Перепечатайте приведенный ниже фрагмент беседы о Пригове целиком, не меняя ни одного знака.

ФРАГМЕНТ СТРАНИЦЫ -
════════
Автор неизвестен - Журнал День и ночь
П. О. Однако если говорить о концептуалистах, то одна из самых крупных фигур там — это Пригов.[45] И в живописи, и в литературе. Именно с них и с Пригова у нас начинается не только концептуализм, но и постмодернизм, поскольку переосмысление реальности, т. е. — другая реальность; и одновременно — уничтожение реальности требует того, чтобы сначала показали, что этих реальностей — много. Когда реальность одна, её трудно расчленить.
Е. П. Опять же я вам скажу, что до Пригова была Лианозовская школа [46], а именно Игорь Холин и Генрих Сапгир. Если вы возьмёте стихи Холина, например:+
«У метро у «Сокола»Дочка мать укокалаПричина смерти — раздел вещей,Это теперь в порядке вещей»,
что-то приговское вы услышите в этом. Так что он не на пустом месте возник, Дмитрий Александрович.
П. О. Безусловно. Но — вы бы отнесли Пригова к своему поколению, к шестидесятникам? У меня-то ощущение, что он уже другое поколение, несмотря на то что он ваш ровесник.
════════
ИСХОДНЫЕ МАТЕРИАЛЫ -
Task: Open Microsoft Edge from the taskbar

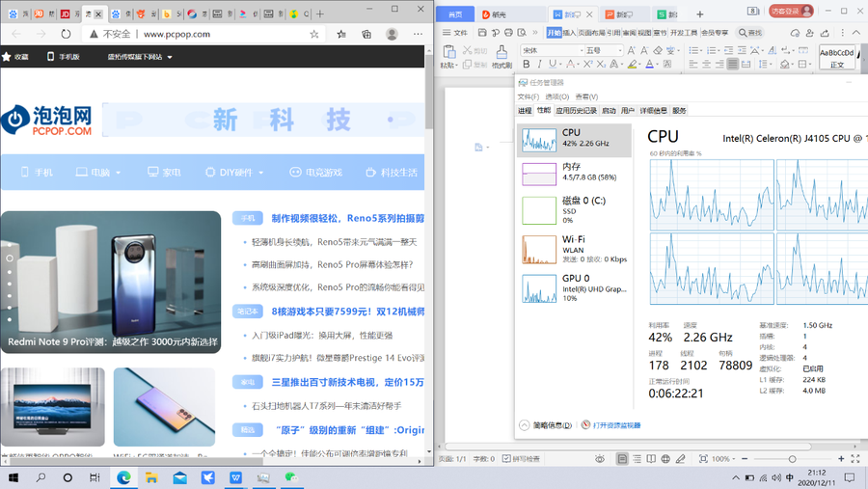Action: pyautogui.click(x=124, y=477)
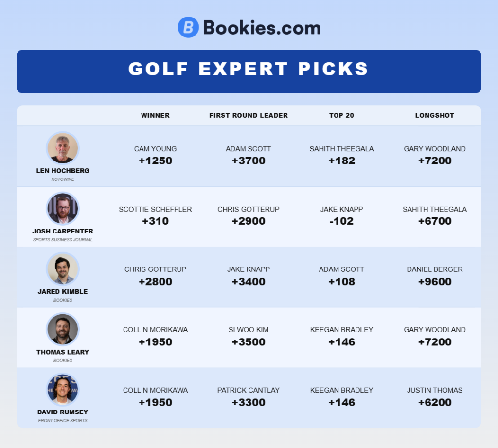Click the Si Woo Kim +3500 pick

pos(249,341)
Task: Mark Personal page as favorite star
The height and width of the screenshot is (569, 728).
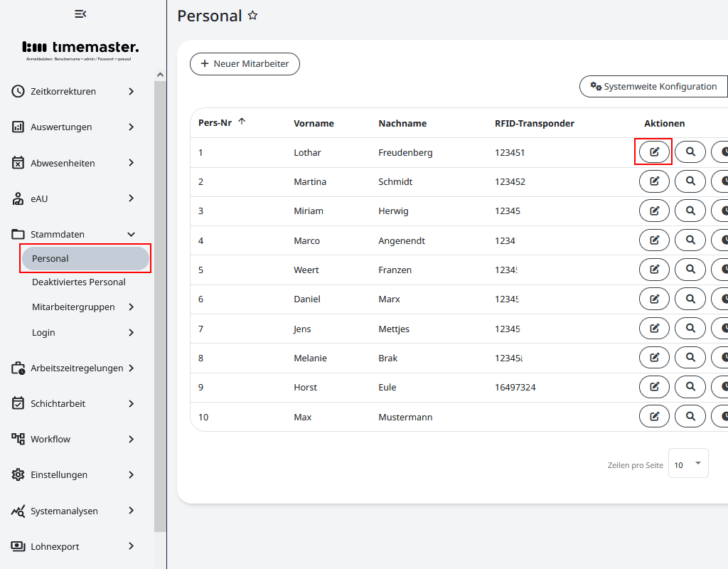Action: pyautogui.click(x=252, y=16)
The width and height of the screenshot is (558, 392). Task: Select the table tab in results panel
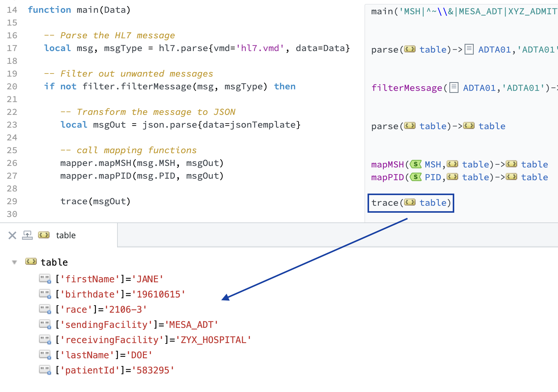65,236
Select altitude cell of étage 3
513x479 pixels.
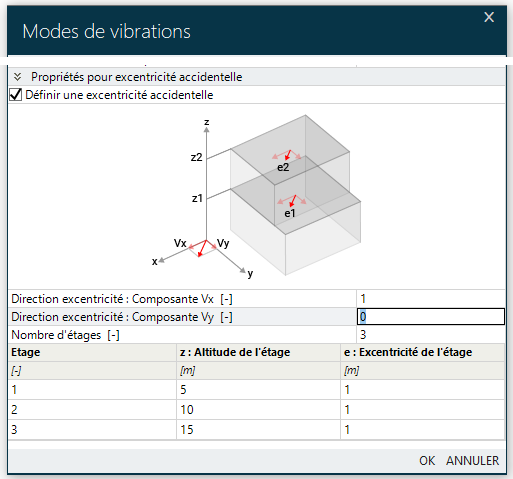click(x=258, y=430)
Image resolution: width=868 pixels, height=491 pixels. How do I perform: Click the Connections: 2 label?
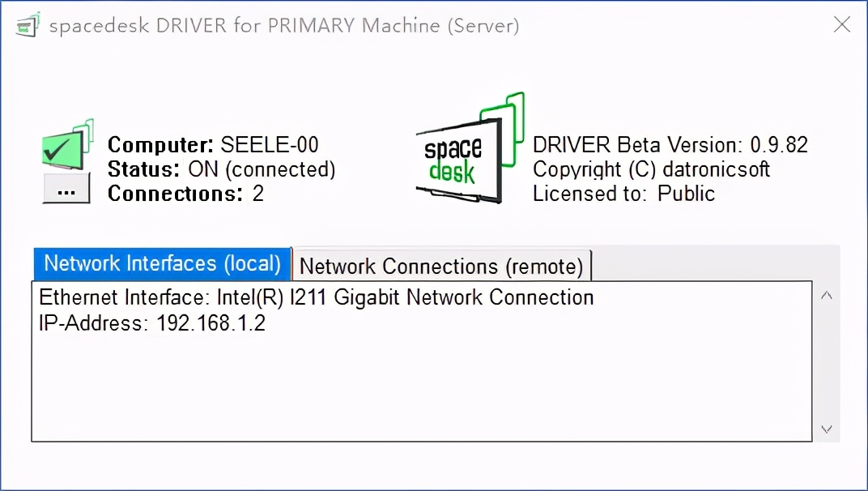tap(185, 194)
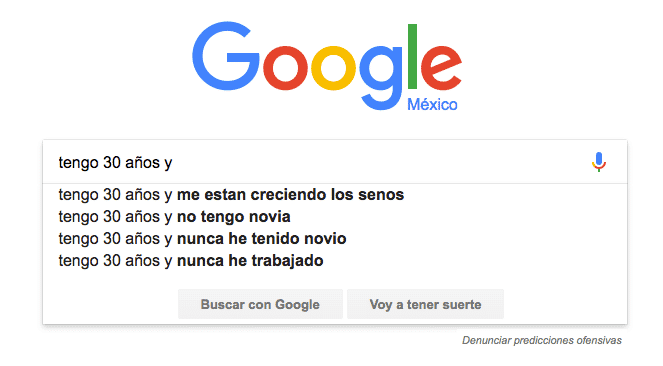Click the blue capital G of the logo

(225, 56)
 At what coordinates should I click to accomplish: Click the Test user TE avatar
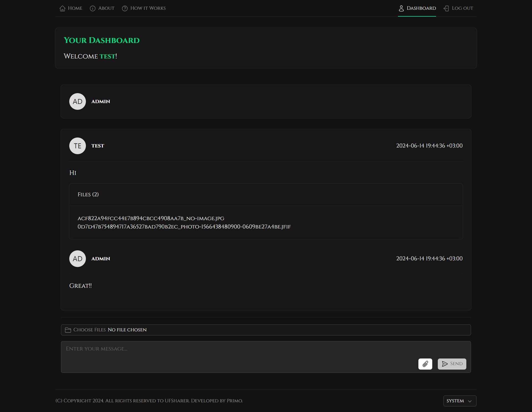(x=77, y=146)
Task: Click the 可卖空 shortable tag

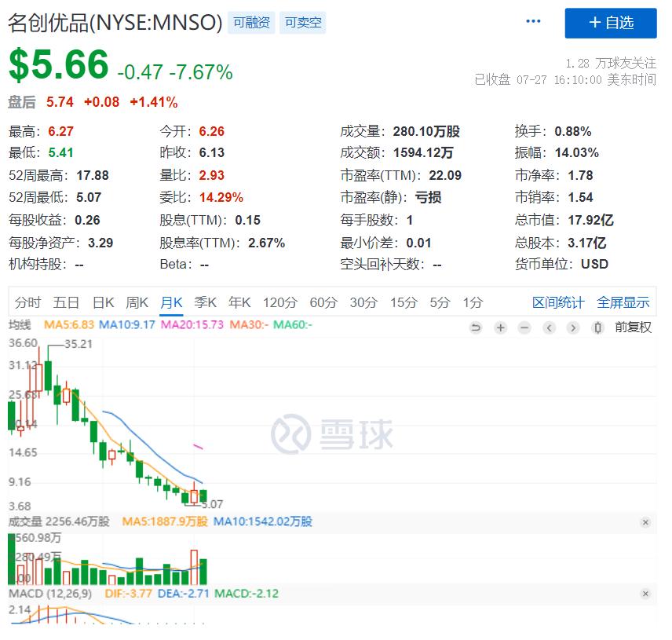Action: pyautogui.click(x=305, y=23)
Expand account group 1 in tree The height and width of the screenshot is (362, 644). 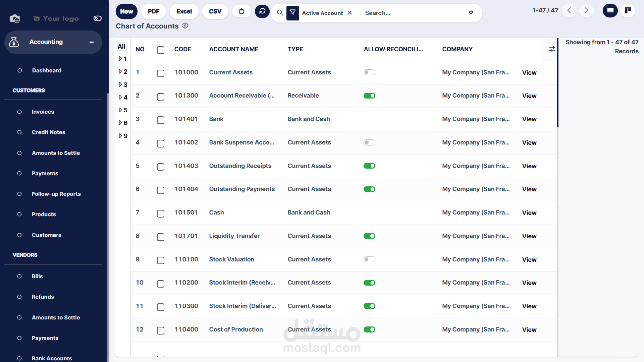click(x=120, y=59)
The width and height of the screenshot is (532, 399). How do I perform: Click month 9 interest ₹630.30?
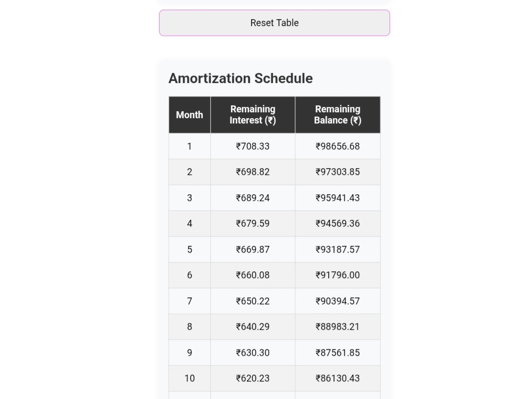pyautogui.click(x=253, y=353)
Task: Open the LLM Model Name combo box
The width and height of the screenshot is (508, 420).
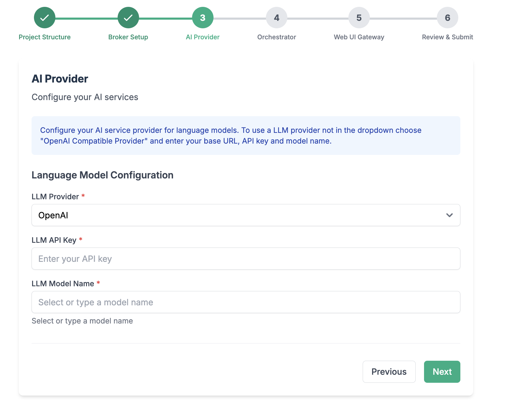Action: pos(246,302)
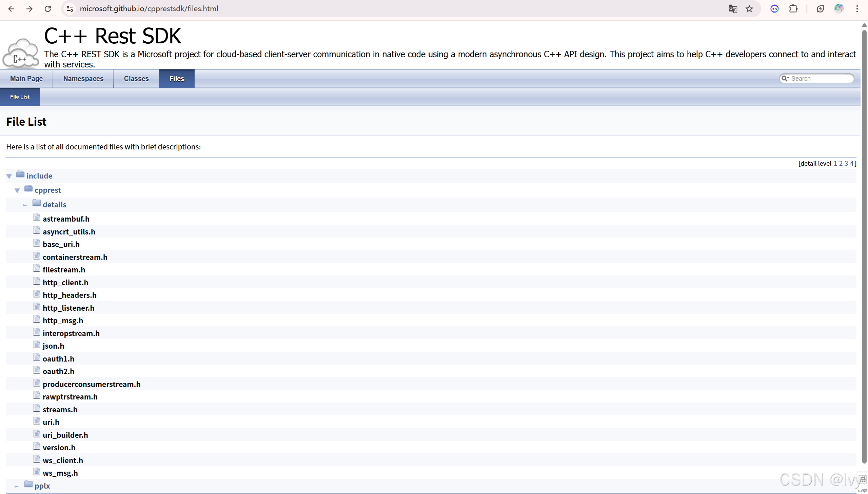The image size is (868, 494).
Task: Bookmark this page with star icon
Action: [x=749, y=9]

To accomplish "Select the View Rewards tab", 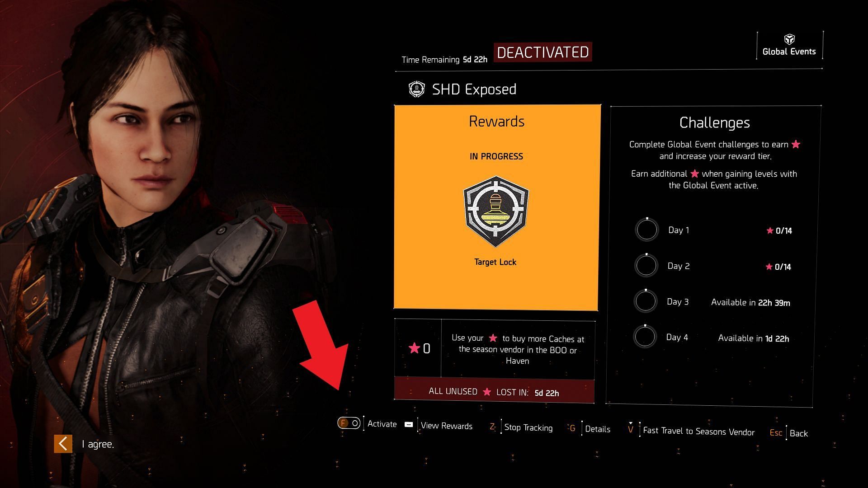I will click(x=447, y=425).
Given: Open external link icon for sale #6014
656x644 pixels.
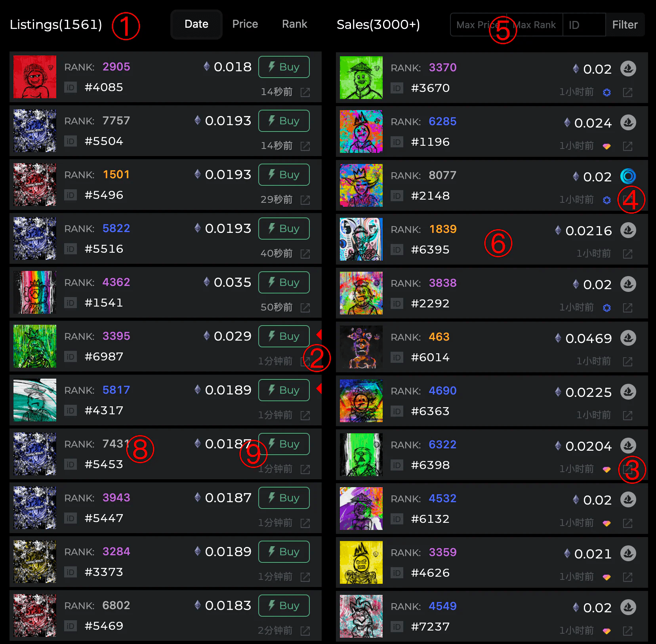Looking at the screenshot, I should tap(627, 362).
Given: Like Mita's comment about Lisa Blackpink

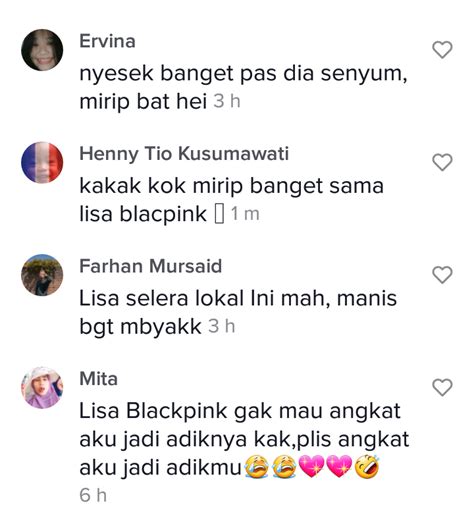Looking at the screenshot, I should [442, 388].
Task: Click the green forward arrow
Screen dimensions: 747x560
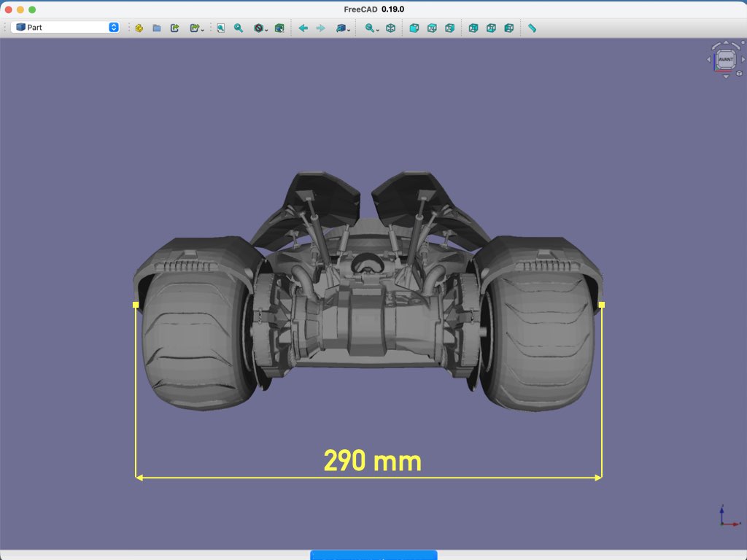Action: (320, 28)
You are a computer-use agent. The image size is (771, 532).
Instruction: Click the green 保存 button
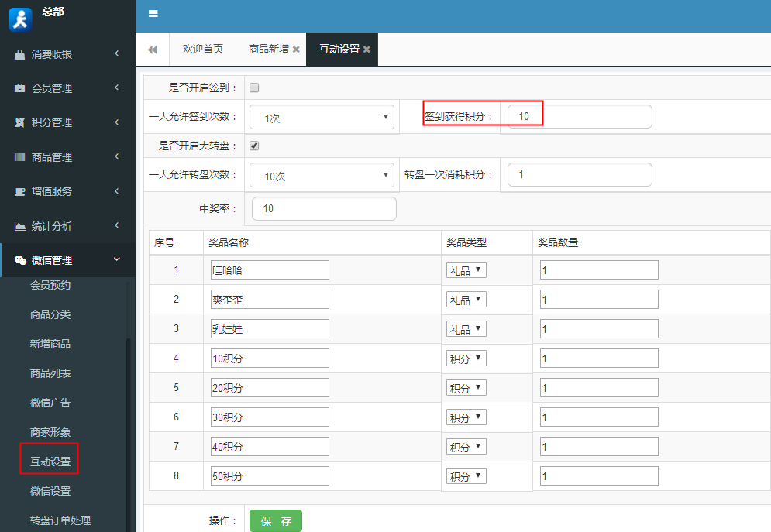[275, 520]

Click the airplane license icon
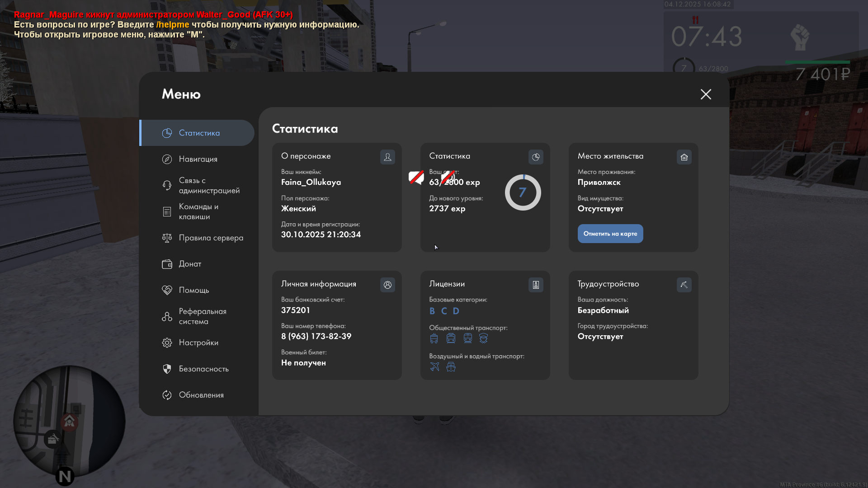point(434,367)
════════
ПОЛНЫЙ ОТВЕТ -
Автор неизвестен - Журнал День и ночь
П. О. Однако если говорить о концептуалистах, то одна из самых крупных фигур там — это Пригов.[45] И в живописи, и в литературе. Именно с них и с Пригова у нас начинается не только концептуализм, но и постмодернизм, поскольку переосмысление реальности, т. е. — другая реальность; и одновременно — уничтожение реальности требует того, чтобы сначала показали, что этих реальностей — много. Когда реальность одна, её трудно расчленить.
Е. П. Опять же я вам скажу, что до Пригова была Лианозовская школа [46], а именно Игорь Холин и Генрих Сапгир. Если вы возьмёте стихи Холина, например:+
«У метро у «Сокола»Дочка мать укокалаПричина смерти — раздел вещей,Это теперь в порядке вещей»,
что-то приговское вы услышите в этом. Так что он не на пустом месте возник, Дмитрий Александрович.
П. О. Безусловно. Но — вы бы отнесли Пригова к своему поколению, к шестидесятникам? У меня-то ощущение, что он уже другое поколение, несмотря на то что он ваш ровесник.